NCD is an independent federal agency that advises the president, Congress, and other federal agencies on policies, programs, and practices affecting people with disabilities. The agency was established in 1978 through an amendment to Rehabilitation Act of 1973. NCD recommended enactment of the Americans with Disabilities Act and drafted the first version introduced in Congress in 1988.
From 2013 to 2014, nearly 11 percent of students in charter schools were students with disabilities. As public schools, charters must follow the requirements of the Individuals with Disabilities Education Act (IDEA), Section 504, and the Americans with Disabilities Act (ADA), as well as any state special education laws and regulations. Charter Schools—Implications for Students with Disabilities examines the landscape for students with disabilities in public charters. The report notes that, while some charter schools welcome and provide innovative approaches to working with students with disabilities, other charters have been challenged to provide appropriate special education and specialized instructional support (related) services. The NCD report provides recommendations for education decision makers and legislators at the local, state, and federal levels.

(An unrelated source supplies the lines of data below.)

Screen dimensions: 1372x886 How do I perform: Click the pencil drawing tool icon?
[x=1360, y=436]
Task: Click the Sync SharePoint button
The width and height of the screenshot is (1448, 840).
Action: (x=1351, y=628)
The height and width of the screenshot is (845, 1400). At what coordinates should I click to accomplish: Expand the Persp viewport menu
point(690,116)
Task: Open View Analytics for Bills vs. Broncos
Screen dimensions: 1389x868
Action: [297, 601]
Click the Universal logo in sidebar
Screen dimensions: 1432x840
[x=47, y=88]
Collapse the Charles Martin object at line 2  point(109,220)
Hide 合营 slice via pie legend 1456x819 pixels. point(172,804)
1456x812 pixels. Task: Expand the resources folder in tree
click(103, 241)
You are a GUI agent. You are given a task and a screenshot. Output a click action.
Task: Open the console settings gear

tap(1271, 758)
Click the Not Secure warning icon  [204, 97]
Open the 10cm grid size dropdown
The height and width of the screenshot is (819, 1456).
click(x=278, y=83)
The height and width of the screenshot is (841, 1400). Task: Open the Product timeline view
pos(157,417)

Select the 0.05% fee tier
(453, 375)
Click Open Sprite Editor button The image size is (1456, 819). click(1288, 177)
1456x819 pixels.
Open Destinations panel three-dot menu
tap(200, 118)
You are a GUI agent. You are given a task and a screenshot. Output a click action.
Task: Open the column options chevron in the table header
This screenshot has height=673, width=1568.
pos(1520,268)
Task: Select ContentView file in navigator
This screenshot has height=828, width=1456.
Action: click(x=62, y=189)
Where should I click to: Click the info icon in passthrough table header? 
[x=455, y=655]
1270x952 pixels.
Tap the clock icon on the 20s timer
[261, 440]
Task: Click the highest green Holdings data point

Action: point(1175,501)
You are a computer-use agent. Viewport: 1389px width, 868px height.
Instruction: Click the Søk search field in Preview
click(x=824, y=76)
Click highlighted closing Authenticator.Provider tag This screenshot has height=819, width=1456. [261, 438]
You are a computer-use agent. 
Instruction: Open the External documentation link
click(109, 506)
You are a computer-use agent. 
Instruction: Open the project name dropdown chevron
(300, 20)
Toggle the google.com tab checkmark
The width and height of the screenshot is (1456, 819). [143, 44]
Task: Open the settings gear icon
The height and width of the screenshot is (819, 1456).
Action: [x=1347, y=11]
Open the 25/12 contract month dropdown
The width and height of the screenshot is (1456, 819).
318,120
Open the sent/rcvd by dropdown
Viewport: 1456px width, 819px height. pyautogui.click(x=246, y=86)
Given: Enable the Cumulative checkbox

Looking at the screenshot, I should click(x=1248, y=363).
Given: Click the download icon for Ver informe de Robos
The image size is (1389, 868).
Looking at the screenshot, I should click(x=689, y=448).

Key findings in the report include the following:
- Enrollment: Charter school enrollment of students with disabilities is growing, although students with more significant disabilities have much lower enrollment rates. Parents may find the enrollment process confusing, lacking adequate information and struggling over whether to disclose their child’s disability.
- Special education services: Charter schools may experience challenges in providing appropriate services due to limited knowledge of requirements, limited funding, and tensions between the school’s philosophy and special education requirements. On the other hand, some schools have adopted practices focused on more diverse learning needs, such as universal design for learning, and provide co-teaching and other staff models and training to meet the needs of students with disabilities.
- Special types of charters: Some charters operate as disability-specific schools and provide more intensive instruction and lower class sizes. However, this may raise the concern that these schools don’t meet the presumption in favor of education in the general education classroom. Virtual charters have also emerged that hold some appeal for students with disabilities, although the materials and websites are not always accessible. Other concerns focus on the appropriate delivery of specialized instructional support services, as well as how these programs are monitored and held accountable for student progress.
- Implications for students with disabilities remaining in traditional public schools: The report notes funding can impact on class size, resources, and personnel issues in traditional public schools. Students moving in and out of charter schools, when funding has already been given to the charter, can also pose a major problem for the traditional school. Some states have addressed the negative fiscal impacts of charters on traditional schools by limiting the number of charter schools allowed to operate. Fiscal equity issues also are an issue, as data suggest some charters enroll more white students with disabilities than children of color.
NCD has also issued a second report – Choice and Vouchers—Implications for Students with Disabilities. LDA has stated its position that public funds should be used only for public education, while acknowledging parents’ prerogative to enroll their children in the schools of their choice. Parents are often unaware that private schools do not have to meet the same federal protections under the IDEA and non-discrimination statutes (Section 504 and the ADA) required of traditional public schools and public charter schools. This report also contains a series of recommendations for policymakers.